Positioning and main objectives of the proposal.
Nowadays, datascience problems involving the use of ML commonly requires the optimization of complex data-driven objective functions inspired by statistical principles to yield supervised learning algorithms having robustness properties with respect to the observations. While standard statistical problems involve the optimization of smooth convex functions, there is currently an important need to develop more sophisticated optimization techniques for solving modern ML problems. A typical situation is the need to deal with the lack of smoothness and/or the non-convexity of the objective functions arising from modern ML problems such as deep neural networks training. Nevertheless, at the present time, most of the ML optimization tasks in AI rely on ad-hoc developments or heuristic principles but there is a little amount of general mathematical understanding of their good empirical results. The goal of this project is thus to better understand the theoretical and numerical aspects of ML algorithms for AI based on optimization and sampling with iterative methods. We aim to develop novel numerical methods in deterministic and on-line optimisation for ML, to study their mathematical properties from the statistical, optimisation and computational cost point of views, and to implement these algorithms on challenging issues in various domains such as image analysis, bio-informatics or data processing on graphs. In such contexts, a central issue is that neither the data-driven objective function to optimize nor its gradient are tractable, but they can generally be seen as an expectation whose distribution can be approximated (online learning or MCMC sampling provide examples of approximations). This thus leads to the additional difficulty of handling noisy settings. Thus, a large part of the project is focused on stochastic methods for biased estimation of an untractable expectation intertwined with optimization eventually with the help of mini-batches sampling techniques (Bottou, Curtis, Nocedal (2018), Gadat, Panloup (2017), Atchadé, Fort, Moulines (2017)).

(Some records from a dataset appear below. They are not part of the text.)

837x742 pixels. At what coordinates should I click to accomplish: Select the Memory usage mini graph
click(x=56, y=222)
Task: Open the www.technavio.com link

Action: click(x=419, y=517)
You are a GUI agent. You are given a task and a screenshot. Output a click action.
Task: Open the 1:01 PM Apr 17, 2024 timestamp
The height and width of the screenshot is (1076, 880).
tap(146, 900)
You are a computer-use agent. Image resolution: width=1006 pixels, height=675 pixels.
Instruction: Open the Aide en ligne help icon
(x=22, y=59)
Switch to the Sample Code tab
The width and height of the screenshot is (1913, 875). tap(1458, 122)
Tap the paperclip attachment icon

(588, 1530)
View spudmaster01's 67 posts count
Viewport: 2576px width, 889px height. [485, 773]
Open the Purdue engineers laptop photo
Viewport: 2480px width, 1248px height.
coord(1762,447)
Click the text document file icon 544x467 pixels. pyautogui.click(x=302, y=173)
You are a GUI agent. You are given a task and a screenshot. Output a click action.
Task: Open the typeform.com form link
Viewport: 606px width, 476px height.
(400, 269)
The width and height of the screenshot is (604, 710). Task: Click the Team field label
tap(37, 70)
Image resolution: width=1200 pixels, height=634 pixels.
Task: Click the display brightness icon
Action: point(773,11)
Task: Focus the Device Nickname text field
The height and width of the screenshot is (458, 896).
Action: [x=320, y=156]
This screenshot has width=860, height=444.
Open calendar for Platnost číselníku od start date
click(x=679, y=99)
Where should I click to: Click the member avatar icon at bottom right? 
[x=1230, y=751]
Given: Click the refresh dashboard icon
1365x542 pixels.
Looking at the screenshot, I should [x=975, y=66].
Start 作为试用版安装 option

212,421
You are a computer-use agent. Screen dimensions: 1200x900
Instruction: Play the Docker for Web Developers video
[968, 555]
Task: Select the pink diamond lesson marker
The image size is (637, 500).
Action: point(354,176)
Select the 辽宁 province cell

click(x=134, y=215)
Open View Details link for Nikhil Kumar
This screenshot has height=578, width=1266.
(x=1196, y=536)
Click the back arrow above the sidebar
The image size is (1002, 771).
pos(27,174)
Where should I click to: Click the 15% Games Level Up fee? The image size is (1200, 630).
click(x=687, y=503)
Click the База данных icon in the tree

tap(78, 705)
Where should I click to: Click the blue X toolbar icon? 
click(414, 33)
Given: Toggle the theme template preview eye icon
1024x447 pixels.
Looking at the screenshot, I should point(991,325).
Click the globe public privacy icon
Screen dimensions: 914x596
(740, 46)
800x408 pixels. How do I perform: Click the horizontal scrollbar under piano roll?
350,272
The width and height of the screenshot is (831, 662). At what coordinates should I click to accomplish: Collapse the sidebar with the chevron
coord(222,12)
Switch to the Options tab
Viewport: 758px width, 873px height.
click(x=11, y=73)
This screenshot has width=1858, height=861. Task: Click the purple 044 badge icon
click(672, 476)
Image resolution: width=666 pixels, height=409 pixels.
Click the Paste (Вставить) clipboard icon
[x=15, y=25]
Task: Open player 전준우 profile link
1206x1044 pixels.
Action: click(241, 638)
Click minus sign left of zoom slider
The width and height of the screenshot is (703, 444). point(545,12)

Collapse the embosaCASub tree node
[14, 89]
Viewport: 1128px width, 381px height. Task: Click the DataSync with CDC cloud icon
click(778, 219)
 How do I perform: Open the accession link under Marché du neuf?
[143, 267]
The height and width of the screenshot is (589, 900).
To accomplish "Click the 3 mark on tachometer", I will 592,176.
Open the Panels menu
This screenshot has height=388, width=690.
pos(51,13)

Specific issues in deep learning, generative models and adversarial learning.
Deep neural networks have clearly shown their impressive practical abilities to solve complex learning problems. They have clearly attained a striking popularity in the last years, but the understanding of their astonishing performances remain largely open. It is thus legitimate to study the mathematical aspects of deep learning algorithms, and this represents an important motivation of the MaSDOL project. In particular, we plan to put an emphasis on the analysis of generative adversarial networks (GANs) introduced in Goodfellow et al. (2014). GANs are a class of unsupervised ML techniques developed for the estimation of any distribution of high-dimensional data and the sampling of new elements that mimic the observations. GANs are currently receiving a huge interest in the ML community, and they have a wide spectrum of applications such as generating artificial random pictures of 2D scenes that look authentic to human eyes. Yet various basic questions around the use of GAN are far from being solved.